+++ The records +++

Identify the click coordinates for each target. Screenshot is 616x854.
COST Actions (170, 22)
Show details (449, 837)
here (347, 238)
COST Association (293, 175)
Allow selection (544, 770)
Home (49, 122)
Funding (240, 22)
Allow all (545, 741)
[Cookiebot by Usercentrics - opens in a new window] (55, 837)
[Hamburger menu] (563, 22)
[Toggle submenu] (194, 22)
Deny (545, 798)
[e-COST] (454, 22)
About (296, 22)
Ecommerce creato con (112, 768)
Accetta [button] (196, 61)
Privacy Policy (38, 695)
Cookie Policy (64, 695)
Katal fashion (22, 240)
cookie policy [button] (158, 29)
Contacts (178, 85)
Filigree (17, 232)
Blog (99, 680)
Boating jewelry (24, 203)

+++

Copy each line of the entries above that contains the string "COST". Matching is case-sensitive.

▶ Written reply
COST Actions (170, 22)
COST Association (293, 175)
[e-COST] (454, 22)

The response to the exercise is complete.